South Africa coal miners, unions agree wage deal
Coal miners, including Anglo American, have signed a deal to raise certain entry-level worker wages by up to 5%, says the Chamber of Mines.
JOHANNESBURG (Reuters) -
Coal firms in South Africa, including Anglo American, have signed a deal to raise certain entry-level worker wages by up to 5 percent, the Chamber of Mines said on Wednesday, to prevent labour unrest in the sector from spreading to coal.
More than 80,000 miners, or 15 percent of the industry's workforce, have downed tools in recent weeks in the gold and platinum sectors in often violent, illegal strikes, undermining already shaky growth in Africa's biggest economy.

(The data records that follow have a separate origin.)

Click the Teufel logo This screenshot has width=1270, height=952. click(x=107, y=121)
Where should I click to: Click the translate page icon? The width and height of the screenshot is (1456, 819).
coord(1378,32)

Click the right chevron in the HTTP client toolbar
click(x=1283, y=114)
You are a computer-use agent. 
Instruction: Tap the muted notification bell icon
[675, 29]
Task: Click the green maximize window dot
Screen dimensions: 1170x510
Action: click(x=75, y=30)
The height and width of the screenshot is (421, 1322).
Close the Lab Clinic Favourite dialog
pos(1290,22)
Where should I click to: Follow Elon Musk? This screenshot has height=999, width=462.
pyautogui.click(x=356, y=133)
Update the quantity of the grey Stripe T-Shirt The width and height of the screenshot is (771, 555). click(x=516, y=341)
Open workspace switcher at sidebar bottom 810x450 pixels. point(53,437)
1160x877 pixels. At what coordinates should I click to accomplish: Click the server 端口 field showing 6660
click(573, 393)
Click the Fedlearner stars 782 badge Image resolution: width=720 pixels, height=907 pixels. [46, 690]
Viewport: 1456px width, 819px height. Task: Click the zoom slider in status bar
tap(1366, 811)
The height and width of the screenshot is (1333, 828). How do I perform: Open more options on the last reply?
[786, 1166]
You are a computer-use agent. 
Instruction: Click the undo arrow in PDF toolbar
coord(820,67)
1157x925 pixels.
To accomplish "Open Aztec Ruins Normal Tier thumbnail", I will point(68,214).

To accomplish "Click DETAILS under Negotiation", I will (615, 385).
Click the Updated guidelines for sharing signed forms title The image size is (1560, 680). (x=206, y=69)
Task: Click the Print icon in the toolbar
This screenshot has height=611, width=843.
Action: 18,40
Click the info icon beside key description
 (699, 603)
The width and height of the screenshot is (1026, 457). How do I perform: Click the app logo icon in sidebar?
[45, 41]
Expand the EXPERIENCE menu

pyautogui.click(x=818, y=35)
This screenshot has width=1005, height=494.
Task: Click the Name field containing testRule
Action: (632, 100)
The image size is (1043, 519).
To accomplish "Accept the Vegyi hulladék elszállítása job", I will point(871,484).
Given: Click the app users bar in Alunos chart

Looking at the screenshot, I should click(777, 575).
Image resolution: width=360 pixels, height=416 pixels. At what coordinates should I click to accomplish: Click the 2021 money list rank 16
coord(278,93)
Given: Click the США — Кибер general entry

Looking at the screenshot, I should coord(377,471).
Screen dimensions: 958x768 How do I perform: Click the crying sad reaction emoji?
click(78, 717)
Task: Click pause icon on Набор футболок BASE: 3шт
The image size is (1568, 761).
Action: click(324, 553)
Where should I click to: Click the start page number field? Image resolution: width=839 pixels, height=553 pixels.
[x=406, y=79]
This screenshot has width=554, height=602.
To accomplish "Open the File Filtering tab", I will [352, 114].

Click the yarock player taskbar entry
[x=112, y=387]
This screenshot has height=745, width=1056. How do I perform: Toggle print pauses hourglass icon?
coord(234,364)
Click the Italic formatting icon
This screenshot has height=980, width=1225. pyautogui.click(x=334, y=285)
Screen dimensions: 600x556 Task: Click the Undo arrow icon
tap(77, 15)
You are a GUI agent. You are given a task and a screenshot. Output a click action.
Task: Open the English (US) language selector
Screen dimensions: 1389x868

If the unrest spread to coal mines it would have an impact reaching far beyond the industry, with some 85 percent of South Africa's electricity generated by coal-fired plants.
Phillemon Motlhamme, deputy head for industrial relations at the chamber, said the body which represents the industry was approached by unions in September to ensure that illegal strikes, with a death toll of more than 50 this year, would not spread to coal.
"The National Union of Mineworkers (NUM) and the other two unions asked how we can strengthen our collective bargaining framework and ensure continuous stability in the coal sector," he said.
Salaries will be raised by 5 percent for entry-level employees at Anglo, Kangra Coal, Xstrata Coal, and Exxaro's Mpumalanga operations, effective November 1.
Exxaro will give smaller wage increases to workers in other categories, while Anglo, Kangra, Optimum Coal and Xstrata have offered once-off payment of 2,000 rand to workers in higher levels.
While there were some disruptions to operations at smaller coal mines due to legal strikes recently, most companies in the sector have not been affected.